The 50th, jubilee International Exhibition of Inventions and Innovations ("Eureka-Brussels-2001") has awarded a Diploma and a Gold Medal to the R&D work "A Bioanalytical System for Determining Biologically Active Compounds".
This project is a product of joint involvement by the V.A. Engelgardt Institute of Molecular Biology of the Russian Academy of Sciences (Moscow), the Institute of Spectroscopy of the Russian Academy of Sciences (Troitsk, Moscow) and the Biochemistry Institute of the University of Munster (FRG). Our observer Arkady Maltsev has interviewed heads of the research teams that have cooperated in this project on the Russian side:
Dr. Yuri Yevdokimov, laboratory head at the Molecular Biology Institute, and Dr. Oleg Kompanets, deputy director of the Spectroscopy Institute. Here's a transcript of this interview.
- How do you explain such high recognition accorded to your work? What is it all about?

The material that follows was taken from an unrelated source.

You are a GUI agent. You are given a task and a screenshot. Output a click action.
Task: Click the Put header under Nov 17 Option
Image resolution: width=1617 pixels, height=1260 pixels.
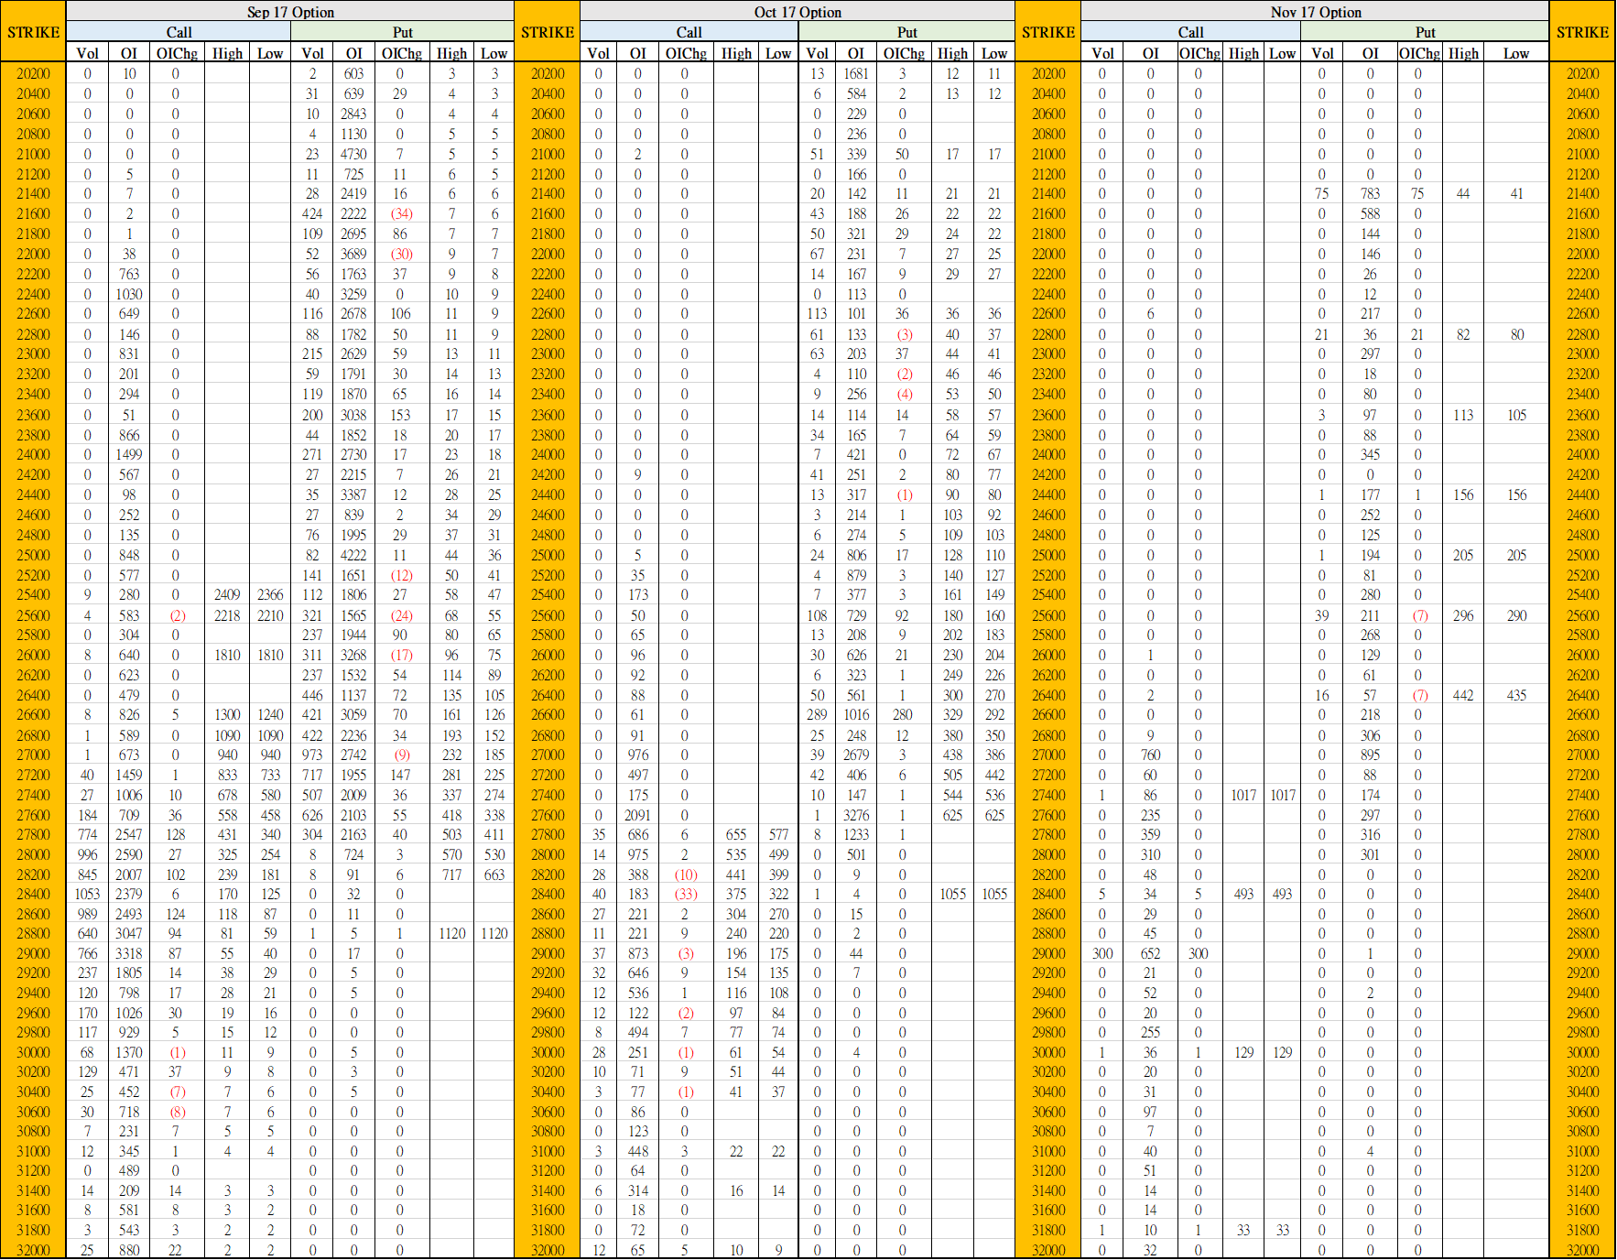pyautogui.click(x=1425, y=32)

- Yu. Yevdokimov: Quite often in medical, biochemical or ecological studies it is essential to find out if there are biologically active or toxic compounds present in the human organism or in the environment. For instance, antibiotics, heavy metals, phosphoorganic and other genotoxicants, heparin, proteins and the like. Quite a few methods are in use now, such as liquid or gas chromatography, mass spectrometry, Spectroscopy and others, making it possible to determine the presence and concentration of corresponding agents with high accuracy. However, such analysis is a costly and laborious procedure. Equipment costs are high, and then you need high-skilled personnel who can do the job.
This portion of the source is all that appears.